WA’s First Spacecraft Launch *

WA’s First Spacecraft Launch *

28th August 2021

 

The day WA’s first home-grown spacecraft Binar-1 CubeSat launched, made by a team of students and engineers at Curtin University's Space Science and Technology Centre, the sandgropers of Perth gathered like it was a grand final, only the ball was a shoebox zooming to space. Down on the foreshore, Auntie Maz brought fairy bread (“for aeronautical reasons”) and Unc Gaz set up a camp chair labelled MISSION CONTROL.

Someone dragged along a telescope the size of a wheelie bin and aimed it at Florida, which is not how telescopes work, but we appreciated the effort.

On the big screen, the rocket rumbled to life in far‑off Florida while the Bell Tower tried very hard not to look jealous.

“Go you little beauty!” yelled a kid waving a WA flag twice their size. A quokka on the railing borrowed someone’s binoculars—strictly for scientific purposes.

As the plume bloomed, the crowd did that collective Aussie inhale usually reserved for dropped meat pies. Then—lift‑off. Cheers. Fist pumps. A tradie dabbed a tear and said it was “just dust from the Fremantle Doctor, mate.” Auntie Maz declared WA officially a space state and promoted the esky to “cryogenic storage.”
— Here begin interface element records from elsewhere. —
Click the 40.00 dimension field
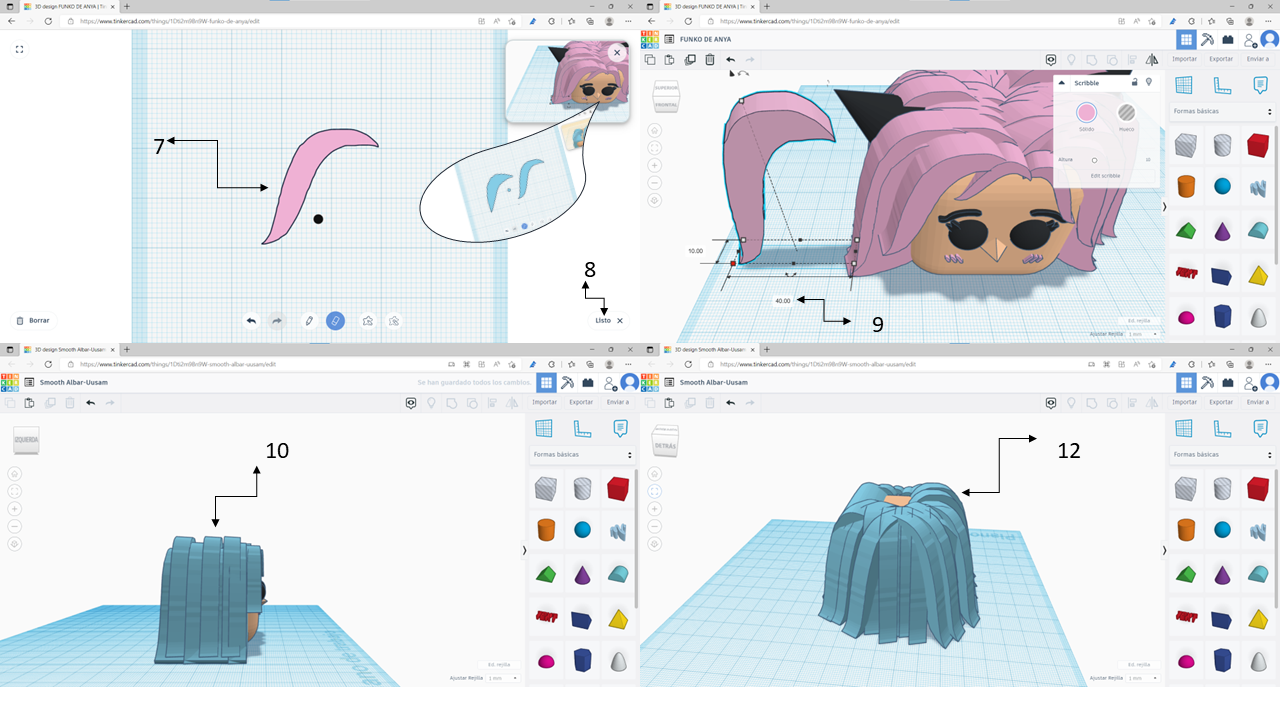The image size is (1280, 720). (782, 300)
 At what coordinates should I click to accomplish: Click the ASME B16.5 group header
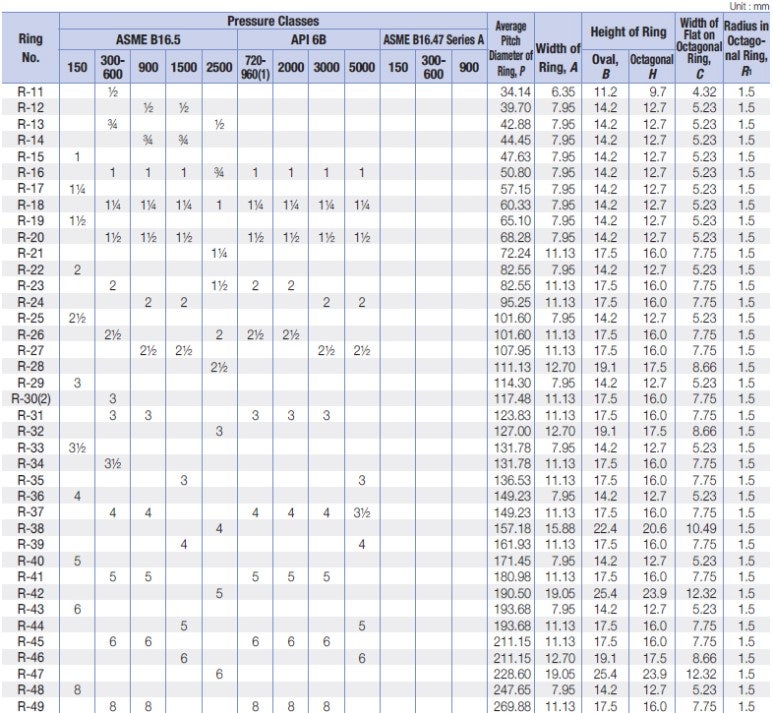tap(148, 39)
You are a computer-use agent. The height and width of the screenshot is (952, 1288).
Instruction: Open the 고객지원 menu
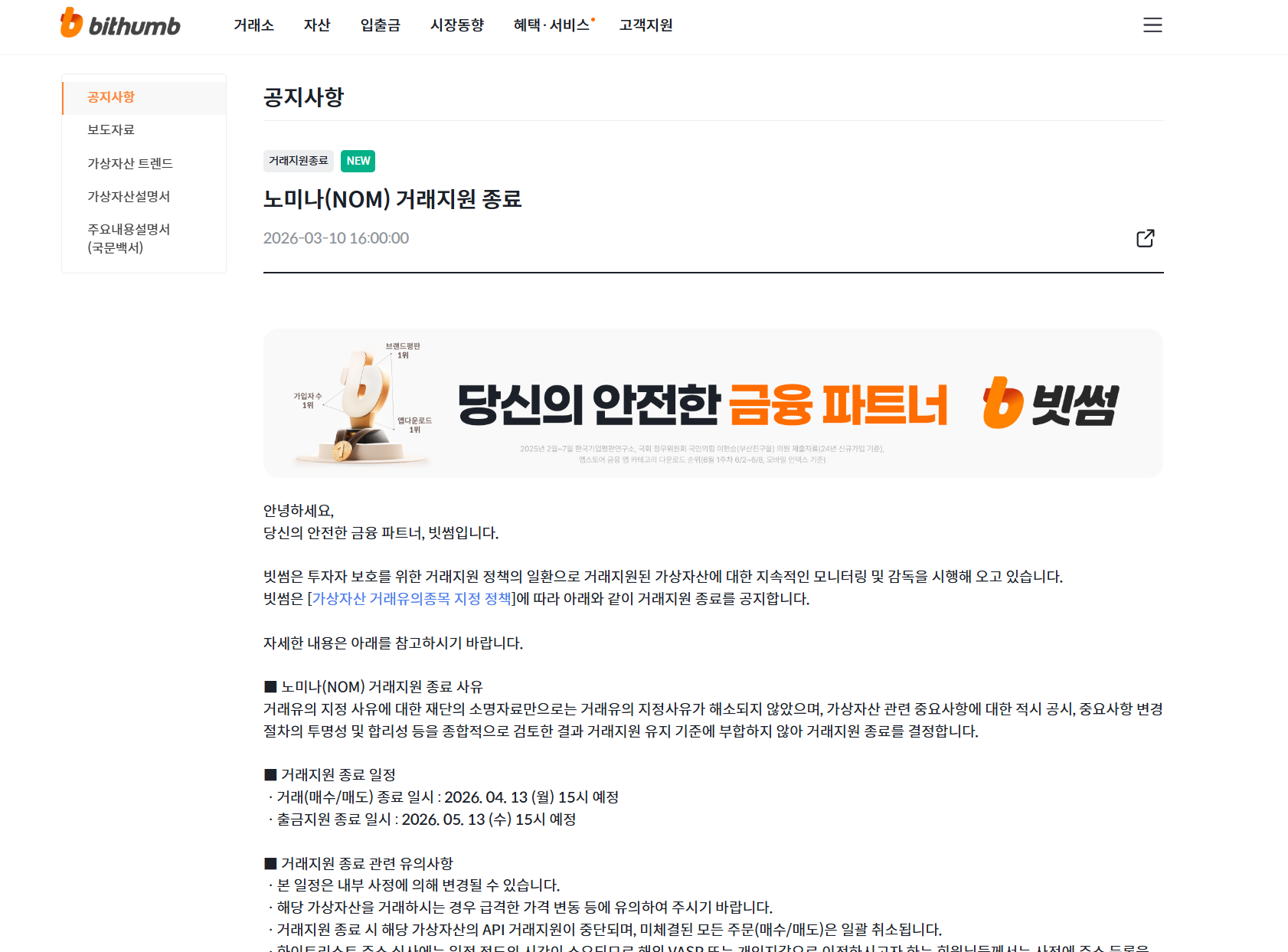[x=646, y=25]
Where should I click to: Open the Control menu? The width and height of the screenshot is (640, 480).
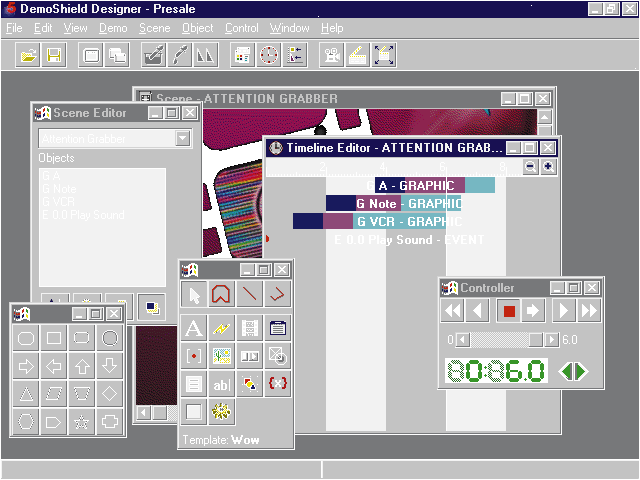(241, 28)
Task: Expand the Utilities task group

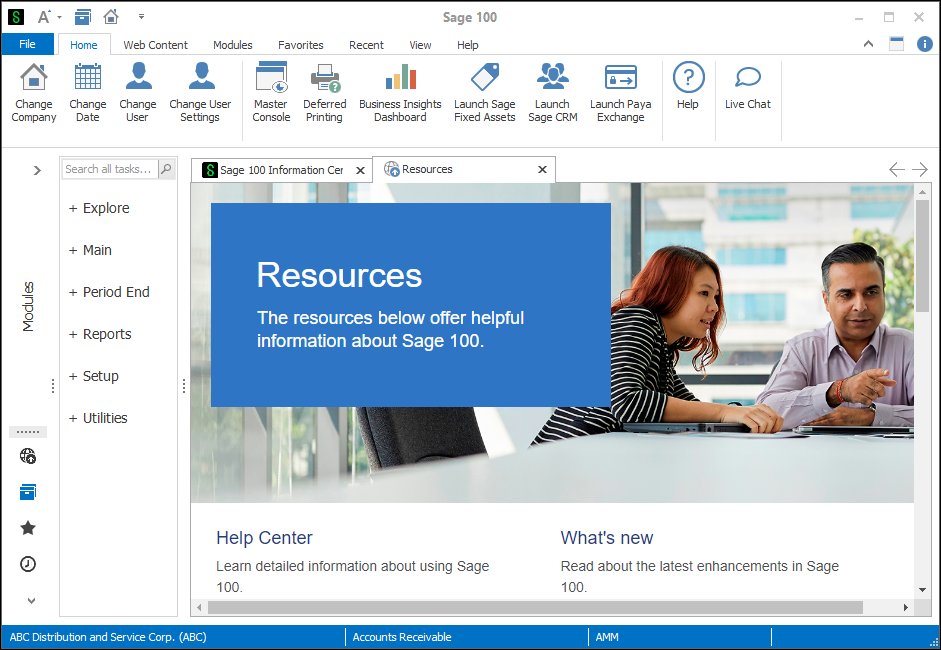Action: click(x=73, y=419)
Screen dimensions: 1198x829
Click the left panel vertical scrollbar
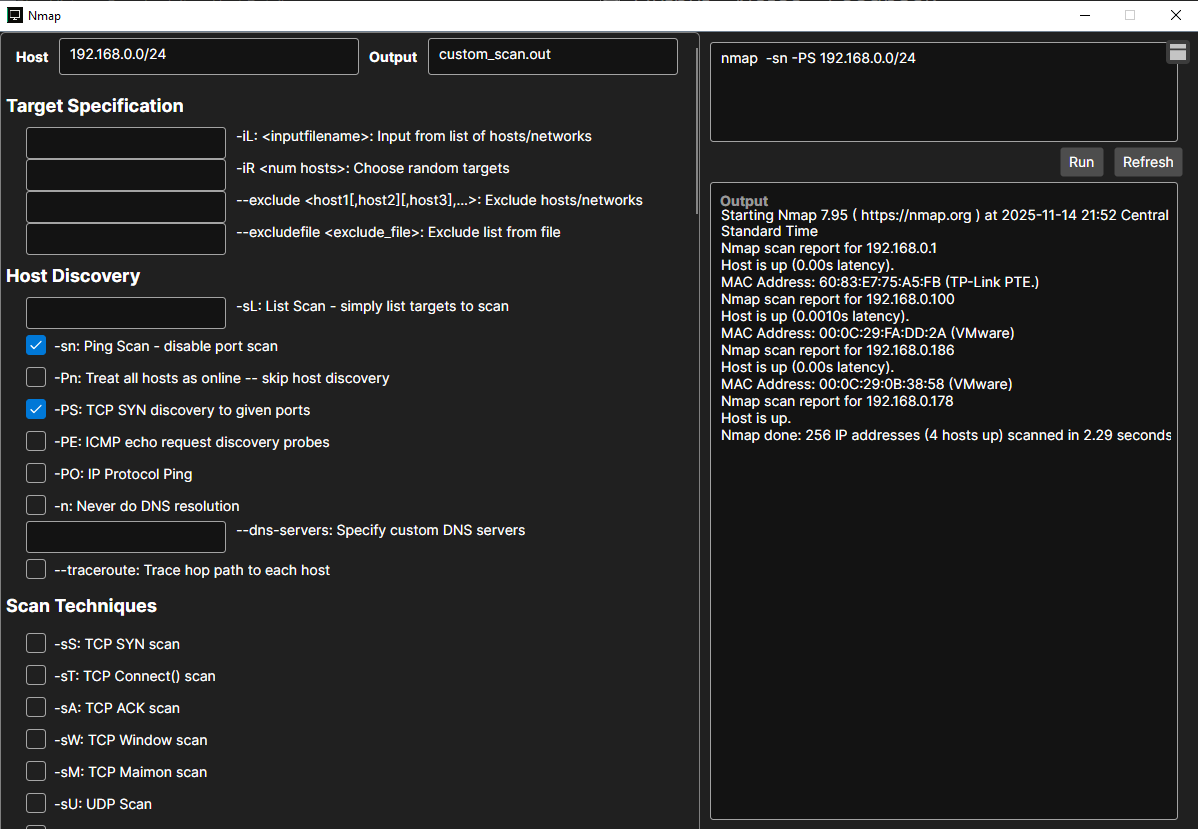click(x=697, y=130)
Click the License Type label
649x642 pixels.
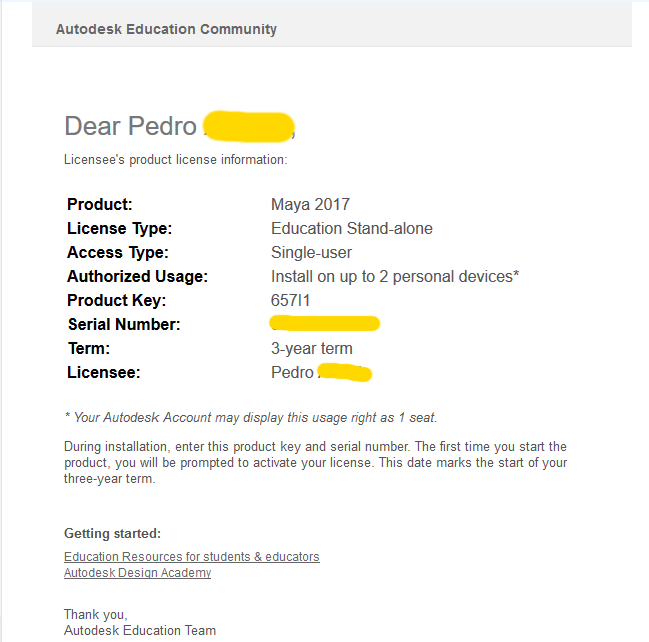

Someone asked if the satellite would wave when it flew back over Scarbs. “Too busy doing important maths,” said Unc Gaz, already Googling “how to talk to satellites from a Bunnings antenna.”

By the time the credits rolled, Perth had adopted a tiny box in orbit—proof you can start in a lab behind a carpark and still end up drawing circles round the planet.